Dataset records
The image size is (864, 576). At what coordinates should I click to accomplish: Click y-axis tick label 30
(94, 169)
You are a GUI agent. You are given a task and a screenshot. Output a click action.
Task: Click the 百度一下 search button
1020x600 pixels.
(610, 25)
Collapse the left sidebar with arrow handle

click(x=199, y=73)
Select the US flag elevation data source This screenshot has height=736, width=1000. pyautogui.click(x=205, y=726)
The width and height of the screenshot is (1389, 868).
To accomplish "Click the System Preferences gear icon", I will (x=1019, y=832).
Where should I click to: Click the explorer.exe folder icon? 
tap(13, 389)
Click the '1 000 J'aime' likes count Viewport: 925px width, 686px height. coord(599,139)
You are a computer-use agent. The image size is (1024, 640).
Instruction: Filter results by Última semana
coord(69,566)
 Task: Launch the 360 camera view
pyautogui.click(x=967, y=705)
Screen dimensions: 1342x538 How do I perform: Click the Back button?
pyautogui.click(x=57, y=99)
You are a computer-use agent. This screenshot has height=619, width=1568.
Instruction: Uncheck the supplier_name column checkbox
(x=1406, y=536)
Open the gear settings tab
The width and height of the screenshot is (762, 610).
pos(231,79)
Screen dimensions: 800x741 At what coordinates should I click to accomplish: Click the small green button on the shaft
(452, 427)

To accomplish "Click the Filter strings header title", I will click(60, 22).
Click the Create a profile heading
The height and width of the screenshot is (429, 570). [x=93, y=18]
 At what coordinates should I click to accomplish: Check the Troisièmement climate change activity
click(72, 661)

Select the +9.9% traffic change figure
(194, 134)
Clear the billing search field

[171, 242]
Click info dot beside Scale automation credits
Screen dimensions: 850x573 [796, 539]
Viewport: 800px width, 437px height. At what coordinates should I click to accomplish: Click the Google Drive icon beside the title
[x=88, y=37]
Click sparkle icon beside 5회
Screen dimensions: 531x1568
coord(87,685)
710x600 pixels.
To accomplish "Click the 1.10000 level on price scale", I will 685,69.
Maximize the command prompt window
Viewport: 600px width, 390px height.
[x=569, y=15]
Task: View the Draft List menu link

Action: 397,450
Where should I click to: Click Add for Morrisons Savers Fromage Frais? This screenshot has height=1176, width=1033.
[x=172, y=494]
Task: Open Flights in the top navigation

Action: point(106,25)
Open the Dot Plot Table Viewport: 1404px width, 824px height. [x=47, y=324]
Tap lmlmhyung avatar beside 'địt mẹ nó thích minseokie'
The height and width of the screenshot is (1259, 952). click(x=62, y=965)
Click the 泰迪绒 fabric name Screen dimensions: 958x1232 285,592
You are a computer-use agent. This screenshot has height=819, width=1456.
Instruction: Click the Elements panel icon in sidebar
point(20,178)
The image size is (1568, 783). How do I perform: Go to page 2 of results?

▶ Problem description:
Find each line in the records holding the string "agent" and show it.

▶ Answer for this exercise:
You are a GUI agent. You are given a task and a screenshot. Output a click action.
You are a computer-use agent. The image size is (1024, 640).
You are a computer-use agent. This screenshot has height=619, width=1568.
You are a computer-use agent. This screenshot has height=819, width=1456.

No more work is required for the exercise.